Богиня - стр. 5
Когда супруги Киномия возвратились на родину, Ёрико было тридцать пять лет. В Японии ей наконец-то удалось переубедить мужа, и она родила долгожданного ребенка. Дочь, которую назвали Асако.
Увидев, как относится муж к новорожденной дочери, Ёрико впервые заподозрила в этом мужчине чудовище.
Сюго вел себя не так, как нормальные отцы: он совсем не интересовался девочкой. Бестактно заявил, что у младенцев безобразные лица, чем довел Ёрико до слез. Он не говорил, что лицо его дочери безобразно, – ему просто казалось, что младенческие лица в принципе уродливы.
Превращение женщины из жены в мать Сюго воспринимал как моральное падение. И ребенка, ставшего тому причиной, своевольный отец скорее ненавидел.
Но дело было не только в этом. Постепенно Ёрико осознала свое положение, представила, что случится, если муж к ней охладеет, и вернулась к прежней жизни, подчиненной его желаниям. Теперь она следила за своей фигурой даже больше прежнего.
Скорее всего, материнский инстинкт у нее был слабый. Асако поручили кормилице, потом прислуге, далее – репетитору. Ёрико опять с головой погрузилась в светскую жизнь. Убедившись, что роды не испортили фигуру, она успокоилась, решила, что еще вполне молода, и пребывала в этой уверенности до сорока пяти лет, то есть до окончания войны.
Во время войны Ёрико выделялась из толпы. Она носила европейскую одежду, яркие платья и поэтому постоянно подвергалась нападкам участников движения с лозунгом «Роскошь – наш враг». На улице настырные женщины неоднократно вручали ей табличку «Откажемся от роскоши!». Как-то раз Ёрико не выдержала и сказала одной из них:
– А что будет с Японией, если не наряжаться, как я? На столе нужны цветы, а в войну они еще нужнее. Если все станут, как вы, грязными тетками, Японии придет конец.

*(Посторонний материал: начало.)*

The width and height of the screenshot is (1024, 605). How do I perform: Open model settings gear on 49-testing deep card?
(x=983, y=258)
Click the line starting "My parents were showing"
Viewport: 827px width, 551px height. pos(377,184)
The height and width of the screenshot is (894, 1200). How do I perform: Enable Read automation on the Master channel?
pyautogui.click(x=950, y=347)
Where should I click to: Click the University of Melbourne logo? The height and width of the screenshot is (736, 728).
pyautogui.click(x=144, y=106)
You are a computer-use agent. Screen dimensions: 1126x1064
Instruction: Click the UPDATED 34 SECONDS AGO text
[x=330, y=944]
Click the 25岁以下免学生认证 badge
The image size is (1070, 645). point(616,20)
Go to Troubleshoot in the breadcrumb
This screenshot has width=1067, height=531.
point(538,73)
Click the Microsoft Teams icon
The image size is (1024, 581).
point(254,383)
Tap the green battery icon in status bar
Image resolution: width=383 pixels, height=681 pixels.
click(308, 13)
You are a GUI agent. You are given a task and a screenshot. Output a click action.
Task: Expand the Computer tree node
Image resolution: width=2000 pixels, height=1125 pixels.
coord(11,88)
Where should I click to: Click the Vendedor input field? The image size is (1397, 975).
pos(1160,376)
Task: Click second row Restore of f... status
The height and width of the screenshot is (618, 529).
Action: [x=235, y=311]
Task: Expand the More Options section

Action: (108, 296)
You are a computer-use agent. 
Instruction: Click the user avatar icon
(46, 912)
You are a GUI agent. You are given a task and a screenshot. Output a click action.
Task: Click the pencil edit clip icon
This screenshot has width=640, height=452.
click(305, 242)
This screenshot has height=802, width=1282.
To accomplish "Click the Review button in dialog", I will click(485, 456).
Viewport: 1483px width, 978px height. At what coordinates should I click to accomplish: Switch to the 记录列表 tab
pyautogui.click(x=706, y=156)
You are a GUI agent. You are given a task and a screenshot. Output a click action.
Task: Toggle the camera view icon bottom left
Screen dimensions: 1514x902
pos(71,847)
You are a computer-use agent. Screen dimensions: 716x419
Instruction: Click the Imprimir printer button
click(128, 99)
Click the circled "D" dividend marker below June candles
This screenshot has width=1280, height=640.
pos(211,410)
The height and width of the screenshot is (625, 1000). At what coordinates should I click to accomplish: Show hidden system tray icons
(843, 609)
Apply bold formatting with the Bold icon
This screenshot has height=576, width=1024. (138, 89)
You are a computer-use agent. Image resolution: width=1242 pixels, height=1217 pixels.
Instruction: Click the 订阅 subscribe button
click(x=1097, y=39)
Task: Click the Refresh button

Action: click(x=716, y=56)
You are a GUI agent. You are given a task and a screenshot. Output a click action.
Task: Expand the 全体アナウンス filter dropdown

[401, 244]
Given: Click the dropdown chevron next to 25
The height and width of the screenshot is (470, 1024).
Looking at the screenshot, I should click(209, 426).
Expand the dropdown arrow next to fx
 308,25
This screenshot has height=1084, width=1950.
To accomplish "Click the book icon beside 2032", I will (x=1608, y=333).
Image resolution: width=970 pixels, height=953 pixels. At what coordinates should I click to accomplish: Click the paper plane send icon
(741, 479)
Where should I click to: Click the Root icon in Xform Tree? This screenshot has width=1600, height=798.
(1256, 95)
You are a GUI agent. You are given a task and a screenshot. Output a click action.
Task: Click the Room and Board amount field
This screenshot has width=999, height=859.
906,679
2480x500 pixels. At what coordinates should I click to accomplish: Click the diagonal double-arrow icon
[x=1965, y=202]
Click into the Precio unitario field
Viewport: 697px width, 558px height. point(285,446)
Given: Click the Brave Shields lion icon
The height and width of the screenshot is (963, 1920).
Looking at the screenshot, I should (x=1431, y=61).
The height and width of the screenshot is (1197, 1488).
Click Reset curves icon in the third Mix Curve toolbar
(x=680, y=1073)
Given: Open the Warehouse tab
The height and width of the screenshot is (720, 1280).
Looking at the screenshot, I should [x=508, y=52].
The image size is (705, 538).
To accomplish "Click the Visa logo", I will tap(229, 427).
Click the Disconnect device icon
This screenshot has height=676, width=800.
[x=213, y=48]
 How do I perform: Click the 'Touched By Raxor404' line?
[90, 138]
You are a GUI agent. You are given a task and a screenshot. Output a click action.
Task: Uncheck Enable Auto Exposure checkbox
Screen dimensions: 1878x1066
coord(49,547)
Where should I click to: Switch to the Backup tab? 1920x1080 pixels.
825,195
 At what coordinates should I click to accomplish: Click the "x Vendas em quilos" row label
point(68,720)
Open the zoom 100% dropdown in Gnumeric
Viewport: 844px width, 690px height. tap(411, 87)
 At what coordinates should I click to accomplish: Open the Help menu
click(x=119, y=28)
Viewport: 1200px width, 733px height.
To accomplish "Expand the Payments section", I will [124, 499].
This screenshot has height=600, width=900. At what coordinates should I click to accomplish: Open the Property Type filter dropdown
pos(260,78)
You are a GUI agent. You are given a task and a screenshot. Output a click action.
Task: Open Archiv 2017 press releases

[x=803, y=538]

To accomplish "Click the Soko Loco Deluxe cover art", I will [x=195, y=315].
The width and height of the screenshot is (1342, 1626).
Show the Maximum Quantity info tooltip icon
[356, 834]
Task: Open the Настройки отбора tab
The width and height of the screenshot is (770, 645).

Женщина с подвязанными для работы рукавами вдруг закрыла лицо руками и зарыдала.
Семья Киномия не спешила эвакуироваться. Сюго из-за работы оставался в Токио, Ёрико с Асако временно уехали на дачу в Каруидзаву. Но там было плохо с продуктами, к тому же Ёрико терпеть не могла рутину, поэтому вернулась с дочерью в столицу. В Токио благодаря связям компании их в изобилии снабжали продуктами с черного рынка.
Двадцать пятого мая при воздушном налете их дом сгорел.
Ёрико приготовила вещи на случай экстренной эвакуации. Она понимала, что это бессмысленно, но все равно сложила в небольшой чемодан наряды и духи, которыми пользовалась в Париже, чтобы были под рукой, и спала, поставив чемодан у изголовья: готовилась при необходимости выбежать из дома, прихватив его с собой.
Когда заревела сирена, возвещавшая о воздушном налете, они втроем и служанка спрятались в дворовом погребе, переделанном в бомбоубежище.
Десятилетнюю Асако подхватила не мать, а служанка, она же ее и обнимала. Супруги Киномия одевались в спешке и набросили что попалось под руку: Сюго был в халате поверх пижамы, Ёрико – в брюках, блузке и меховом полушубке. В бомбоубежище она открыла пудреницу и при тусклом свете лампочки спокойно приводила в порядок заспанное лицо.
Неподалеку раздался взрыв, лампочка погасла.
– Сегодня ночью, похоже, близко падают, – заметил Сюго.
Ёрико не ответила.
В дверной щели полыхнул отсвет пламени.
Сюго встал и чуть приоткрыл дверь – из окон их дома вырывался огонь. В следующую секунду взрывом захлопнуло дверь, и Сюго свалился внутрь. Асако заплакала.